The May 2026 inference engine breakthroughs we covered in issue #6 — MTP, DFlash, llama.cpp MTP merged to main — are quietly closing the throughput half of this gap. The quality half will take another generation.

Decision flowchart

Q1. Do you need offline / no-cloud / no telemetry?
    YES → OpenClaw or OpenCode + Ollama + Qwen 3.6 27B
    NO  → continue

Q2. Is your hourly rate > $50?
    YES → Claude Code (Max) or Cursor — your time dominates
    NO  → continue

Q3. Do you live inside the IDE?
    YES → Cursor
    NO  → continue

Q4. Cost-sensitive but want strong cloud models?
    YES → Gemini CLI (free) or z.ai coding plan ($3–15/mo)
    NO  → continue

Q5. Do you code across many apps, not just an IDE?
    YES → Cluely
    NO  → Claude Code Pro is the default safe pick

What we're watching next

  • Cluely vs Claude Code on multi-app workflows. The overlay model is genuinely new; head-to-head review in a future issue.
  • z.ai pricing aggression. If GLM 5.1 holds quality and z.ai keeps undercutting, expect Anthropic to respond on Pro pricing by Q3 2026.
  • Local 32B+ on consumer GPUs. Once the next-gen Qwen coder ships with broad Ollama support, the local/cloud quality gap narrows again.
  • Hermes Agent. Emerging Ollama-native agent framework, up 30,200% on Google Trends. We'll cover the install path once it stabilizes.

FAQ

Is Claude Code worth $200/month? If you bill at >$80/hour and the agent saves you ≥2.5 hours a month, yes. For hobbyists, no — start with Gemini CLI free tier or OpenClaw + Ollama.
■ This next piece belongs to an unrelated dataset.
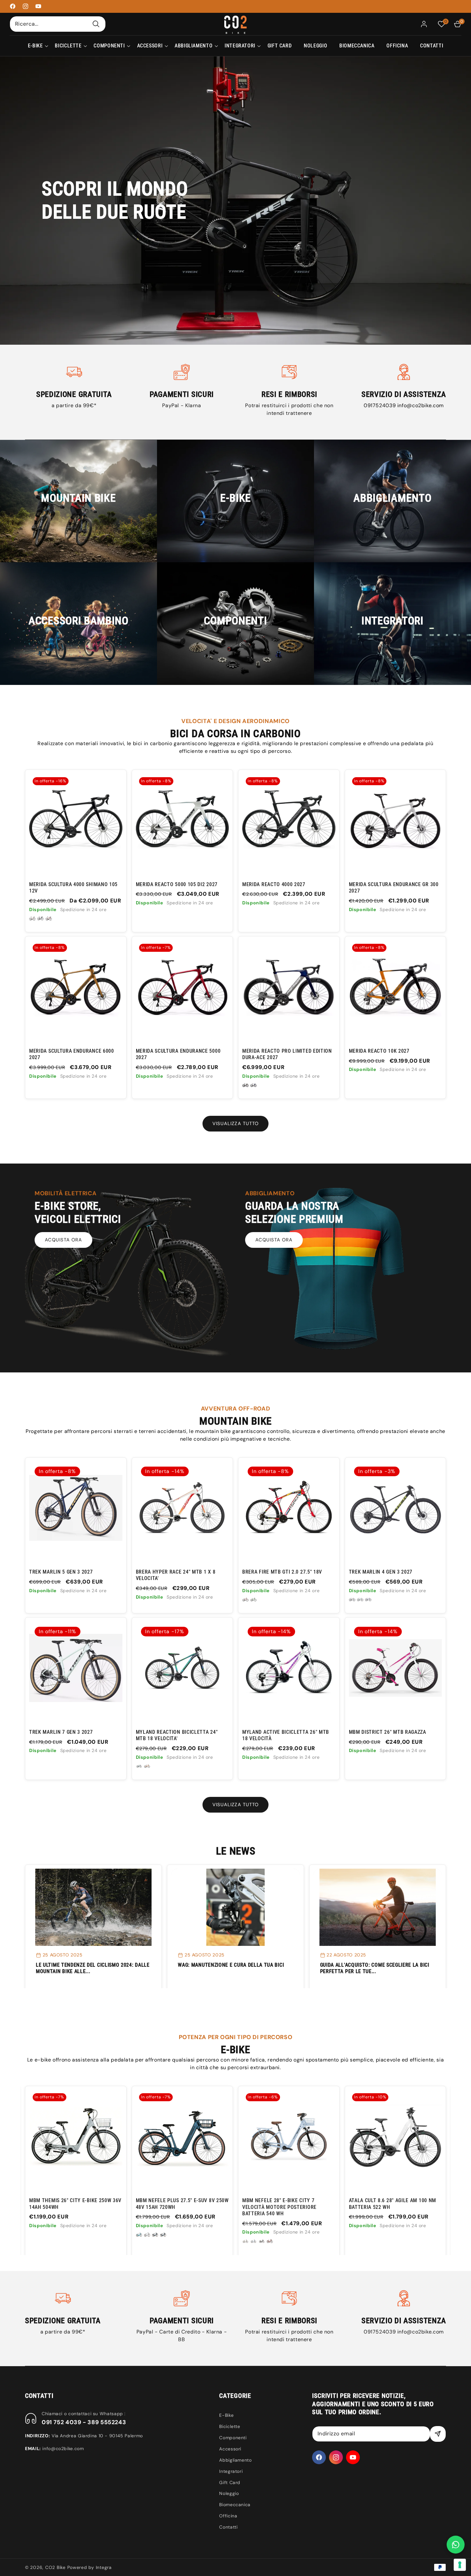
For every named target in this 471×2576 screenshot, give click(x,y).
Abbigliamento (235, 2460)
Can I use OpenClaw without paying Anthropic? Yes — point it at Ollama. That's exactly the migration path most users took after the April 2026 restrictions. See our setup guide.

Is Cluely the same as Cursor? No. Cursor is an IDE. Cluely is a floating overlay that works on top of any app. Different category.

Cheapest paid coding agent that's actually usable? z.ai's GLM coding entry plan (~$3/mo) is the cheapest serious option in 2026-05. Gemini CLI free tier is also viable until you hit the quota.

Why is openclaw ollama searched so much? Anthropic's April 2026 third-party clampdown left thousands of OpenClaw users looking for a model backend that isn't rate-limited. Ollama was the obvious answer. We wrote the full migration guide as issue #7.